**Objective**
Copy the lines of the material word for word, from the line containing "Click the Share" through the last line of the material.

**Dataset excerpts**

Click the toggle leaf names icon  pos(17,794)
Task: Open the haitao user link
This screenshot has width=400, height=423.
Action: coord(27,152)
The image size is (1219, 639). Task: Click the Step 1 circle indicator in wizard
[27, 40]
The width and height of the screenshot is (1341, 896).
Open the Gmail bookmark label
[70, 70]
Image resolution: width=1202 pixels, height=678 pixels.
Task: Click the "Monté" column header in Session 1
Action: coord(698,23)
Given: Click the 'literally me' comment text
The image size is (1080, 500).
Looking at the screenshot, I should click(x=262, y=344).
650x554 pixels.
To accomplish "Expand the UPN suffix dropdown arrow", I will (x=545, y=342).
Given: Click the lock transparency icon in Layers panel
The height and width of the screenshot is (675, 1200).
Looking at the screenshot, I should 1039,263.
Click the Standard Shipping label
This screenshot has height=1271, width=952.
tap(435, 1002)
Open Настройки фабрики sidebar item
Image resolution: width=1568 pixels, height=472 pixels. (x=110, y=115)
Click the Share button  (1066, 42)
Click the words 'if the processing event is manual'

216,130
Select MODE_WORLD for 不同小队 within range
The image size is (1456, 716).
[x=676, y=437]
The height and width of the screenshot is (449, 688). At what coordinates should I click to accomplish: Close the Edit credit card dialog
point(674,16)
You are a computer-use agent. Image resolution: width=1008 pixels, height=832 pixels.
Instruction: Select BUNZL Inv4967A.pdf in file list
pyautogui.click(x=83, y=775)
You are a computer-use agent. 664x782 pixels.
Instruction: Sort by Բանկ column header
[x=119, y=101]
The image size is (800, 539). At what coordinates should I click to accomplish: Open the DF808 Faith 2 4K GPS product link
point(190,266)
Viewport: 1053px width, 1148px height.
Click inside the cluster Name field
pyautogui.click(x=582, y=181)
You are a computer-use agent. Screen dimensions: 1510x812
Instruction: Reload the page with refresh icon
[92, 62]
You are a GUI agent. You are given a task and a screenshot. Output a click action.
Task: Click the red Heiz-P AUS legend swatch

**Response**
Click the Share button  (1066, 42)
Click the words 'if the processing event is manual'

216,130
Select MODE_WORLD for 不同小队 within range
The image size is (1456, 716).
[x=676, y=437]
The height and width of the screenshot is (449, 688). At what coordinates should I click to accomplish: Close the Edit credit card dialog
point(674,16)
You are a computer-use agent. Image resolution: width=1008 pixels, height=832 pixels.
Instruction: Select BUNZL Inv4967A.pdf in file list
pyautogui.click(x=83, y=775)
You are a computer-use agent. 664x782 pixels.
Instruction: Sort by Բանկ column header
[x=119, y=101]
The image size is (800, 539). At what coordinates should I click to accomplish: Open the DF808 Faith 2 4K GPS product link
point(190,266)
Viewport: 1053px width, 1148px height.
Click inside the cluster Name field
pyautogui.click(x=582, y=181)
You are a computer-use agent. Screen dimensions: 1510x812
Instruction: Reload the page with refresh icon
[92, 62]
You are a GUI agent. You are given a task and a screenshot. Output a click action.
Task: Click the red Heiz-P AUS legend swatch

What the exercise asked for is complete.